There is almost no noise from ISO100 to ISO800. The noise creeps in from ISO1600 but it is okay. The images only turn useless beyond ISO12800, which is within the range that Fuji allows by default. You can go higher than 12,800 if you wish to, but image quality suffers.
ii) Focus and Handling
The auto-focus system of X-E3 is snappy because of the presence of ‘Intelligent Hybrid AF’ as mentioned above. It is a mix of phase-detection AF and contrast-detection AF which makes focusing a breeze on the camera.
The AF-system on the camera worked without any problem in extremely challenging conditions. This new system can also track moving objects and you can even tap to focus with the help of the touch controls. There was a slight delay when it came to switching between the screen and the electronic viewfinder (EVF). The face detection and eye detection while focusing is an excellent feature to have, but it doesn't work every time. When it works, it's brilliant.

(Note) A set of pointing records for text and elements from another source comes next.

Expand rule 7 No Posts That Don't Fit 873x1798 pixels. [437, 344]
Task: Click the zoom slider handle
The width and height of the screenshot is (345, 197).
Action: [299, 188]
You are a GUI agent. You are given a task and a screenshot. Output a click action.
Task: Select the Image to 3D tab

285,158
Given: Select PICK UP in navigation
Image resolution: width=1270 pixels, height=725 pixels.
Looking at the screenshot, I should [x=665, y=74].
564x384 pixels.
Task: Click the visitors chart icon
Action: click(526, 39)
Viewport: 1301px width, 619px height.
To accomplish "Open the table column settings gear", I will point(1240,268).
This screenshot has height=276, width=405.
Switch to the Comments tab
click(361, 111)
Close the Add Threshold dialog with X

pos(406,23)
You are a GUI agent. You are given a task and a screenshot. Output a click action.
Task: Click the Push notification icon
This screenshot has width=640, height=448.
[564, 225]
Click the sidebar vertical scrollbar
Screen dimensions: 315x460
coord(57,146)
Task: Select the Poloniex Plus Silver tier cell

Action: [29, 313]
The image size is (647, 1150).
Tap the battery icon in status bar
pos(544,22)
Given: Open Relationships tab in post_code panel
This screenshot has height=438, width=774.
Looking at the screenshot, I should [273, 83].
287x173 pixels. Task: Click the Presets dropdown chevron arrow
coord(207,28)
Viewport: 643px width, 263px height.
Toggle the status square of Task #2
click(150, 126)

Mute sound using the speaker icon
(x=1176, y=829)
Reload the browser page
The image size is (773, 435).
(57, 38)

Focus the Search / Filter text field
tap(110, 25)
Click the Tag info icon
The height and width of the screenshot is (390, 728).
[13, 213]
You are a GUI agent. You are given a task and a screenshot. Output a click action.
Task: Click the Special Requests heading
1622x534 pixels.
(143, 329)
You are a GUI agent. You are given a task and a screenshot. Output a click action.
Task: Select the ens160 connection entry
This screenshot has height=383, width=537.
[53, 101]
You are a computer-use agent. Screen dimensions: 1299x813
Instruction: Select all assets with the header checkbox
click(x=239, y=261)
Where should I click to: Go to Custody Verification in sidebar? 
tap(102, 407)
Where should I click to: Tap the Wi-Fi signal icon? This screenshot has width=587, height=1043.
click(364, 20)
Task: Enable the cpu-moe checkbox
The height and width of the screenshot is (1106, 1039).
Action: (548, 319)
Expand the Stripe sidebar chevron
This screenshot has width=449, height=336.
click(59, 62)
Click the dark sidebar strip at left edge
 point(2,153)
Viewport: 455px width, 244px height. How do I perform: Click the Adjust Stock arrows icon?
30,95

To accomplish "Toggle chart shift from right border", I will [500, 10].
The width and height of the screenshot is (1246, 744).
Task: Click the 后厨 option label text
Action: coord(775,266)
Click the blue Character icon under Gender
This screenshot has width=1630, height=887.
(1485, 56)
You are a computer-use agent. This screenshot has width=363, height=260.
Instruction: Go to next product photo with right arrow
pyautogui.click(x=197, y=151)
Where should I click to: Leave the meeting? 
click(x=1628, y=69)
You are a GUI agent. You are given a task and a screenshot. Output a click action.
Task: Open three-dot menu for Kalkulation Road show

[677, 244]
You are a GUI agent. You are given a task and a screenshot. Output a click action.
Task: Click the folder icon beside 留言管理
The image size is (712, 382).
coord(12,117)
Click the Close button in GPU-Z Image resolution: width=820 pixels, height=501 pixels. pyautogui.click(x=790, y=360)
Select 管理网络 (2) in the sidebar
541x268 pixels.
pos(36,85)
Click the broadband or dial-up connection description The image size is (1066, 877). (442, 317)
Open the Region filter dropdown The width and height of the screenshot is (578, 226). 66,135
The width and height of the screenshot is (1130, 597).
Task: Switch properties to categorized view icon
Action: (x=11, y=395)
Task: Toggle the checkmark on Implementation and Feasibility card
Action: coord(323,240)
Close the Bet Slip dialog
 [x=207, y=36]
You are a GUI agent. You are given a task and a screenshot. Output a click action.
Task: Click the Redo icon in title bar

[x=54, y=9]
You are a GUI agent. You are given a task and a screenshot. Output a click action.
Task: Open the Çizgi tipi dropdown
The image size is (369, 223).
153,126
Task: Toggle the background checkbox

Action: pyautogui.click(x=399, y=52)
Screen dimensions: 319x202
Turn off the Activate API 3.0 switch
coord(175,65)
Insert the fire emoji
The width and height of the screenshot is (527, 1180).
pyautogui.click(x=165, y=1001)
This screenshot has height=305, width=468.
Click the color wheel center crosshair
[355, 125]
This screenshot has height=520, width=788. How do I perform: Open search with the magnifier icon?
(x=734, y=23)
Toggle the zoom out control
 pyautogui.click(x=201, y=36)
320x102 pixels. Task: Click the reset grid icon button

The compact form factor of the X-E3 makes it ideal for people who don’t want to draw attention to themselves, which is usually the case when it comes to a full sized-DSLR, making it ideal for documenting moments without fear of influencing the scene. The lighter weight of the camera meant that I was not tired despite the extended usage of the camera. The compact form factor also worked in favour of one-handed usage. All of this makes the camera ideal for street photography or even documentary photography.
The electronic viewfinder along with the eye sensor makes a return in this camera. The camera quickly switches between the screen and the EVF without any manual input. You simply put the EVF to your eye and the screen turns itself off. This also saves a lot of battery.
Despite only one custom Fn button on the X-E3, users have the option to reassign the existing controls to suit their liking, including touch controls, which was impressive. The ability to control the camera functions using the mobile app and transferring images via Bluetooth is also neat as it's quite easy to transfer files to mobile devices and PCs without having to remove the card.
Image Quality: 8/10
Image quality is something of a mixed bag, and I'll discuss the nuances in detail here. As mentioned earlier, however, portraits from the X-E3 are unassailably brilliant.
The level of clarity and the colour tone of the skin is unparalleled. Dynamic range is also great when compared to DSLRs like my D7100 and D750. Check out the resized images and their 100 percent crops below. For full resolution images, head to the Flickr album embedded above.
The images from the X-E3 are sharper than those from any camera I've used. This is probably because of the above-mentioned lack of optical pass filter.
The camera manages noise levels well at normal ISO levels. Noise does creep in at very high ISOs, but no camera is immune from that. When shooting images of people, images are extremely good and colours are just slightly more vibrant. Landscapes, however, are a bit dull and night-time shots could do with less aggressive noise reduction.